**TASK REQUIREMENTS**: Copy out the records that appear below, exactly as each one reads.

───── DATA FOR THIS EXERCISE ─────

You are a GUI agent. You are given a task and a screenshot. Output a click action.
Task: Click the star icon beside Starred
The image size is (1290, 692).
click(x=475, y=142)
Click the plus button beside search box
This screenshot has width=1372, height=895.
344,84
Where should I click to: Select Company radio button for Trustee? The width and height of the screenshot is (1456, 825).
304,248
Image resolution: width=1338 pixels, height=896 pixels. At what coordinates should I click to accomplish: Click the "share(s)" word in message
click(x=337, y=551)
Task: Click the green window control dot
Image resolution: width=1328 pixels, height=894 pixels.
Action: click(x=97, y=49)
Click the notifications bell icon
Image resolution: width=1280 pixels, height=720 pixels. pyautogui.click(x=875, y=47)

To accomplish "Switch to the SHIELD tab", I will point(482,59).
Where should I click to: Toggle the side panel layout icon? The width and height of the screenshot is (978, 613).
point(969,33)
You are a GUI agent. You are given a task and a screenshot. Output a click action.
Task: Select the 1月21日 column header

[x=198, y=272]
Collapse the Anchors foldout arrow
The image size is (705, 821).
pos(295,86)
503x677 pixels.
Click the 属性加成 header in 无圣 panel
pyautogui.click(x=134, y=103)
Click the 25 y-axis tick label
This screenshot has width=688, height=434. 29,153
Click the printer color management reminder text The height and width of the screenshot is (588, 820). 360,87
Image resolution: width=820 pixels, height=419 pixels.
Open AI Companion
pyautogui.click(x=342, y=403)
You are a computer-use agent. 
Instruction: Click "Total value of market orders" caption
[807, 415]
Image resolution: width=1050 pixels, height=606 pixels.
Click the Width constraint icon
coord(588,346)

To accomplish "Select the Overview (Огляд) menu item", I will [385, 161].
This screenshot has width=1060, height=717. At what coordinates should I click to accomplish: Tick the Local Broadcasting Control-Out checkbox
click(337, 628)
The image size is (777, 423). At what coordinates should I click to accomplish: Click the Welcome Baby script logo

─────

**ANSWER SECTION**:
You are a GUI agent. You are given a task and a screenshot. Output a click action.
Task: Click the star icon beside Starred
The image size is (1290, 692).
click(x=475, y=142)
Click the plus button beside search box
This screenshot has width=1372, height=895.
344,84
Where should I click to: Select Company radio button for Trustee? The width and height of the screenshot is (1456, 825).
304,248
Image resolution: width=1338 pixels, height=896 pixels. At what coordinates should I click to accomplish: Click the "share(s)" word in message
click(x=337, y=551)
Task: Click the green window control dot
Image resolution: width=1328 pixels, height=894 pixels.
Action: click(x=97, y=49)
Click the notifications bell icon
Image resolution: width=1280 pixels, height=720 pixels. pyautogui.click(x=875, y=47)

To accomplish "Switch to the SHIELD tab", I will point(482,59).
Where should I click to: Toggle the side panel layout icon? The width and height of the screenshot is (978, 613).
point(969,33)
You are a GUI agent. You are given a task and a screenshot. Output a click action.
Task: Select the 1月21日 column header

[x=198, y=272]
Collapse the Anchors foldout arrow
The image size is (705, 821).
pos(295,86)
503x677 pixels.
Click the 属性加成 header in 无圣 panel
pyautogui.click(x=134, y=103)
Click the 25 y-axis tick label
This screenshot has width=688, height=434. 29,153
Click the printer color management reminder text The height and width of the screenshot is (588, 820). 360,87
Image resolution: width=820 pixels, height=419 pixels.
Open AI Companion
pyautogui.click(x=342, y=403)
You are a computer-use agent. 
Instruction: Click "Total value of market orders" caption
[807, 415]
Image resolution: width=1050 pixels, height=606 pixels.
Click the Width constraint icon
coord(588,346)

To accomplish "Select the Overview (Огляд) menu item", I will [385, 161].
This screenshot has width=1060, height=717. At what coordinates should I click to accomplish: Tick the Local Broadcasting Control-Out checkbox
click(337, 628)
The image size is (777, 423). At what coordinates should I click to accomplish: Click the Welcome Baby script logo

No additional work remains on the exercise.